There are many reasons for investing, but if you read my blogs or attend my presentations you know that I believe that the primary reason people should invest is to secure their financial future.

Securing your financial future can mean different things to different people. To me, it means that you have enough cash flow in retirement to not worry about running out of money before you die. One source of cash flow for many people might be having enough of an asset base to provide the necessary cash flow.

What each person considers “necessary” is subjective, and cash flow is comprised of many facets. Some of these are pensions, Social Security, annuities, perhaps cash flow from the sale of a business and then the cash flow from your investment portfolio, which would include your IRA, 401k and 403b accounts. I want to make one comment about Social Security and then discuss how much cash flow should come from your investment portfolio.
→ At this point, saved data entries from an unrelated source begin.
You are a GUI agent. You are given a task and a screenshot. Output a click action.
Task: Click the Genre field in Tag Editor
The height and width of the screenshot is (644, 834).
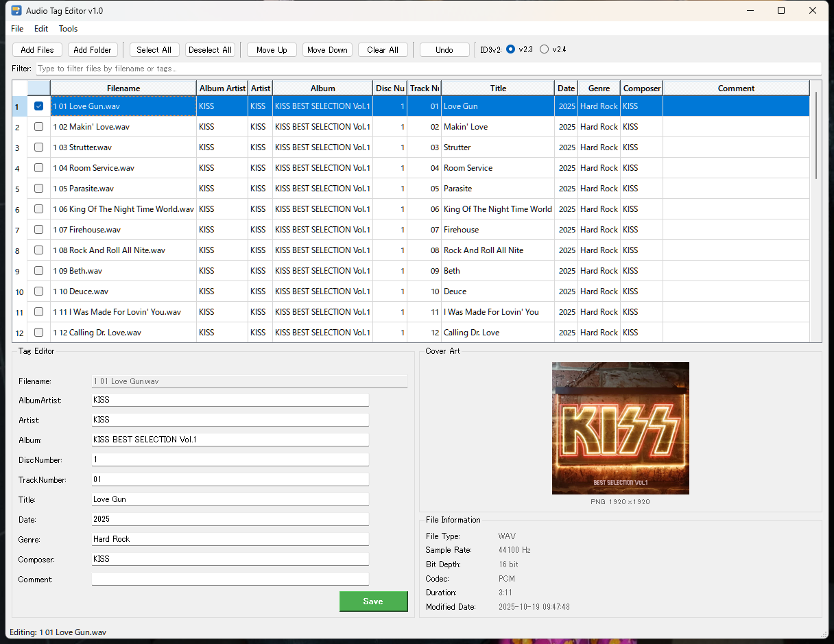pos(230,540)
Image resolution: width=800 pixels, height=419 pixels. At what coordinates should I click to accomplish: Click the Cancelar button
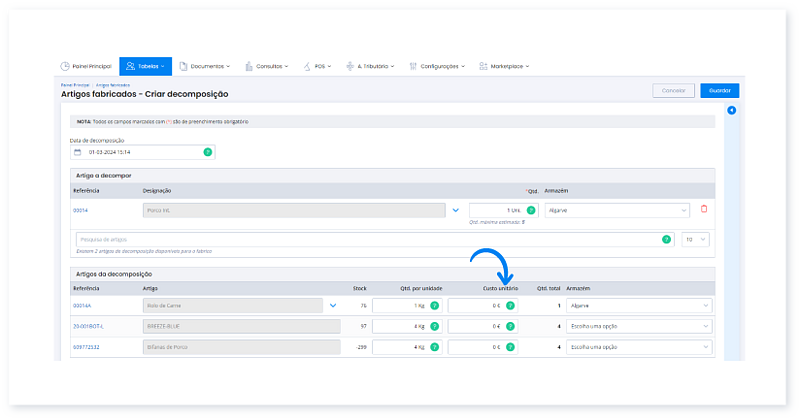coord(673,90)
When you first become eligible for Social Security, if you do not have any other sources of cash flow, then you should start the distributions. Otherwise, I suggest waiting until you are age 70. For my reasons, check out my previous blog on the matter. Keep in mind that Social Security is a source that increases with inflation and will last your entire lifetime, i.e., you cannot outlive those distributions. If you are married, the plan should be for the rest of your and your spouse’s lives.

With regard to your investment portfolio, many people believe the purpose of investing is to grow your assets. Rather it should be to provide the cash flow you need once you are retired. Once you have a sufficient asset base that is invested to provide your necessary cash flow as well as protection of those investments, plus the potential for necessary growth to maintain your cash flow, you should adopt a low-risk strategy. Investing to grow your assets beyond this amount could place you at an excessive risk of losing some of these assets.

To repeat: Excessive risk is the attempt to grow your assets greater than you need them to be. At some stage in your life, your plans should be to not lose rather than to win.

Investing and providing for your financial security is confusing and complicated, but with the right information and a clear understanding of what you need and what you are doing to secure your needs, it can lead to a lifetime of financial security.